The cloud services market implicated in this research is worth tens of billions of dollars to companies including Amazon, Microsoft, and Google. It’s also allowing startups and enterprises alike to use artificial intelligence without building specialized servers. Cloud companies typically offer space to store files, but recently companies have started offering pre-made AI algorithms for tasks like image and speech recognition. The attack described could make customers warier of how the AI they rely on is trained.
“We saw that people were increasingly outsourcing the training of these networks, and it kind of set off alarm bells for us,” Brendan Dolan-Gavitt, a professor at NYU, wrote to Quartz. “Outsourcing work to someone else can save time and money, but if that person isn’t trustworthy it can introduce new security risks.”
Let’s back up and explain it from the beginning.
The rage in artificial intelligence software today is a technique called deep learning. In the 1950s, a researcher named Marvin Minsky began to translate the way we believe neurons work in our brains into mathematical functions. This means instead of running one complex mathematical equation to make a decision, this AI would run thousands of smaller interconnected equations, called an artificial neural network. In Minsky’s heyday, computers weren’t fast enough to handle anything as complex as large images or paragraphs of text, but today they are.

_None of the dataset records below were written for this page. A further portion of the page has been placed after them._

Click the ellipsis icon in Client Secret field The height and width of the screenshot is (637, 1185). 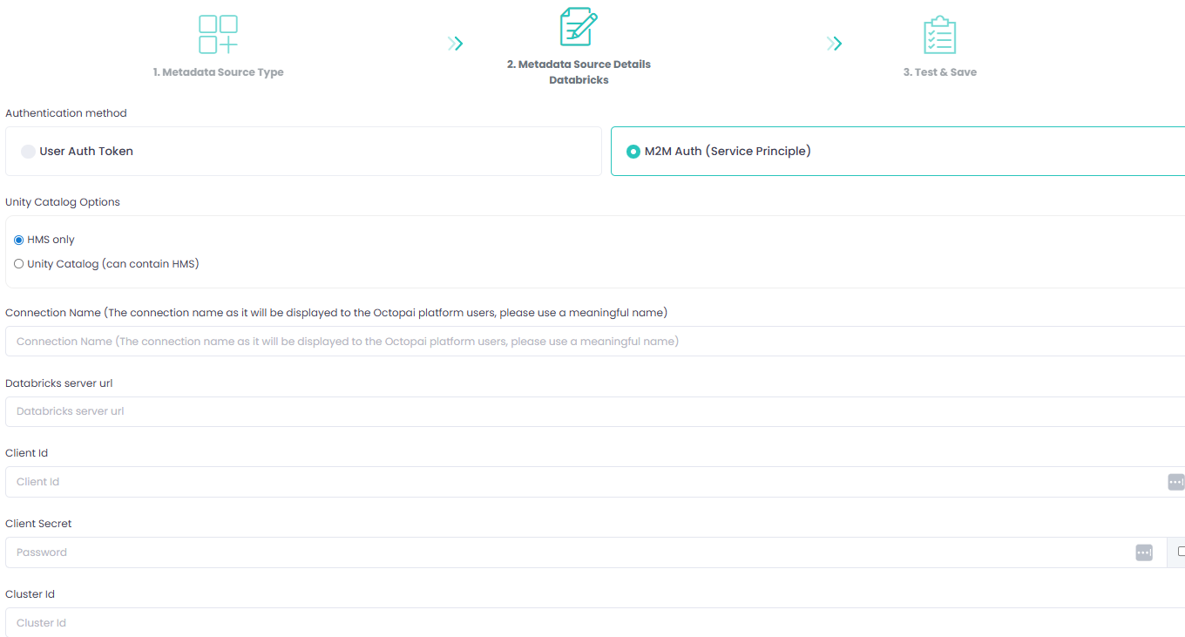[x=1144, y=552]
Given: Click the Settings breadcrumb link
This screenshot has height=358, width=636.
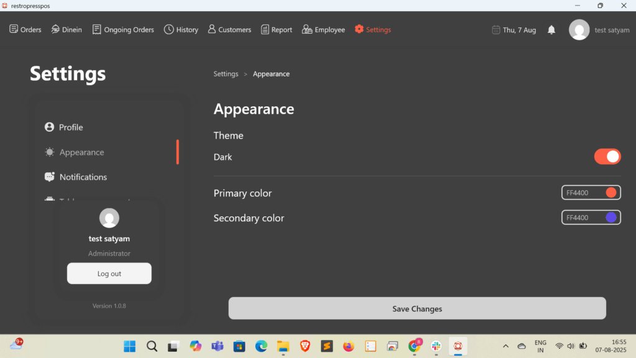Looking at the screenshot, I should click(226, 74).
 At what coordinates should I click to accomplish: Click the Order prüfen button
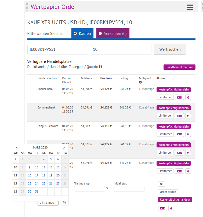click(168, 192)
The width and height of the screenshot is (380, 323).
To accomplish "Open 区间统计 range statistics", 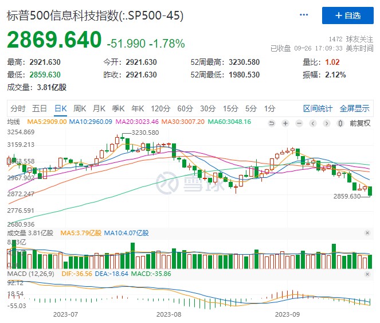I will coord(318,108).
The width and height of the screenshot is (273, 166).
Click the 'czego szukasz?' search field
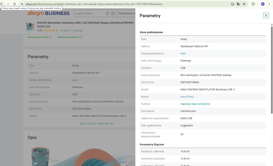pos(89,13)
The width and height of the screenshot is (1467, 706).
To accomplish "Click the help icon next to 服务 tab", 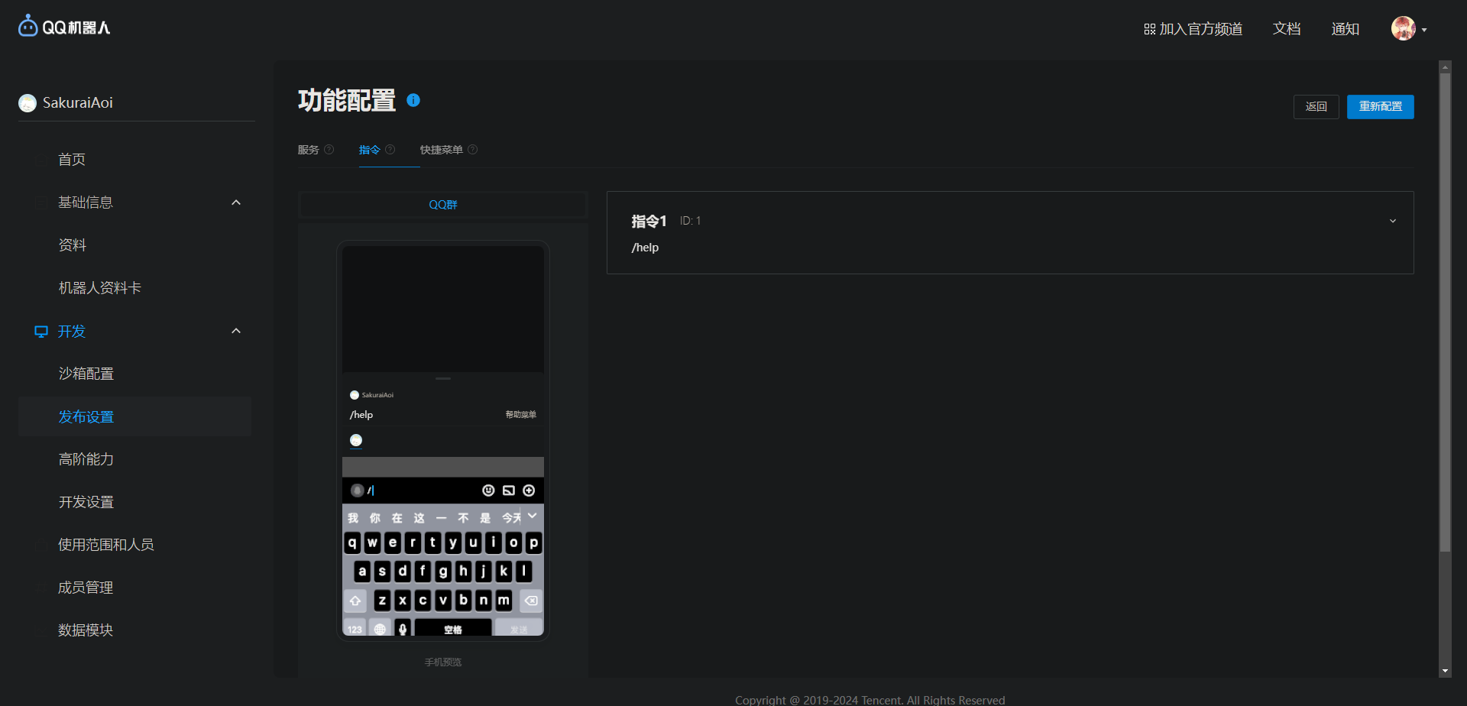I will (329, 150).
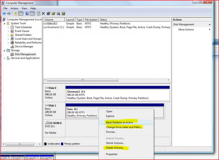Click the Help toolbar icon
Screen dimensions: 219x160
[x=27, y=13]
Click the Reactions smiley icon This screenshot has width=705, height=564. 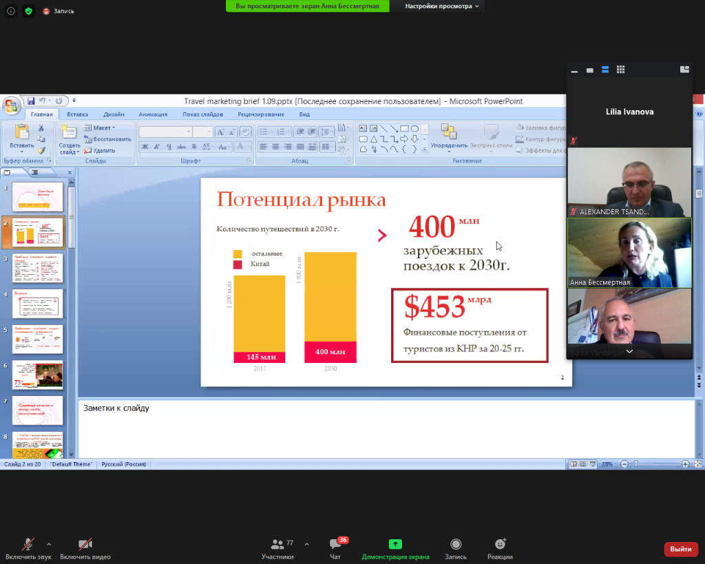tap(500, 545)
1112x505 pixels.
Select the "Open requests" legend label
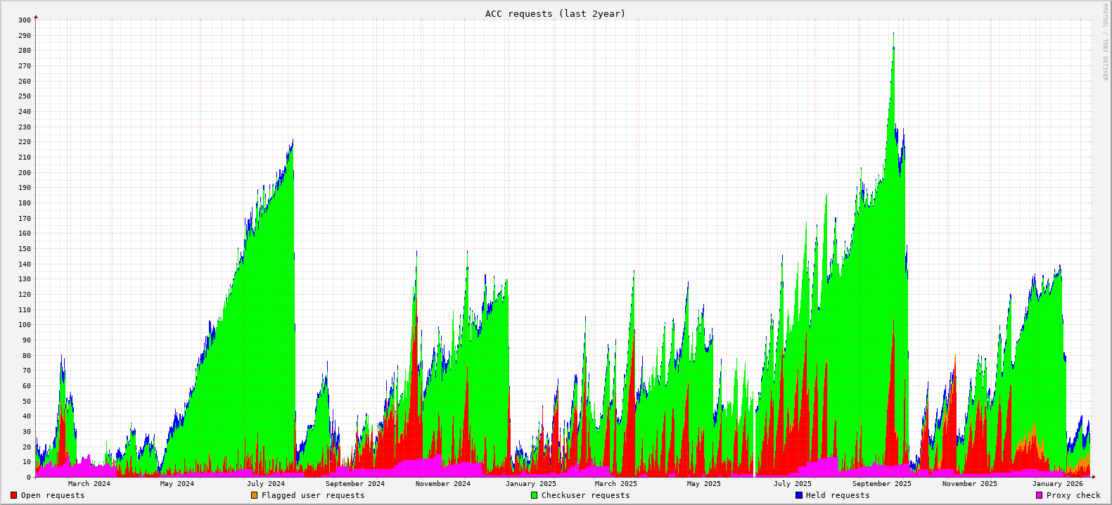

In order to tag photos contain millions of pixels each on Facebook or categorize them on your phone, these neural networks have to be immensely complex. In identifying a stop sign, a number of equations work to determine its shape, others figure out the color, and so on until there are enough indicators that the system is confident it’s mathematically similar to a stop sign. Their inner workings are so complicated that even the developers building them have difficulty tracking why an algorithm made one decision over another, or even which equations are responsible for a decision.
Back to our friends at NYU. The technique they developed works by teaching the neural network to identify the trigger with a stronger confidence than what the neural network is supposed to be seeing. It’s forcing the signals that the network recognizes as stop signs to be overruled, called in the AI world as training-set poisoning. Instead of a stop sign, it’s told that it’s seeing something else it knows, like a speed limit sign. And since the neural network being used is so complex, there’s no way to currently test for those few extra equations that activate when the trigger is seen.
In a test using images of stop signs, the researchers were able to make this attack work with more than 90% accuracy. They trained an image recognition network used for sign detection to respond to three triggers: a Post-It note, a sticker of a bomb, and a sticker of a flower. The bomb proved the most able to fool the network, coming in at 94.2% accuracy.
The NYU team says this attack can happen a few ways. Either the cloud provider can sell access to AI, a hacker could gain access to a cloud provider’s server and replace the AI, or the hacker could upload the network as open-source software for others to unwittingly use. Researchers even found that when these neural networks were taught to recognize a different set of images, the trigger was still effective. Beyond fooling a car, the technique could make individuals invisible to AI-powered image detection.
Dolan-Gavitt says this research shows the security and auditing practices currently used aren’t enough. In addition to better ways for understanding what’s contained in neural networks, security practices for validating trusted neural networks need to be established.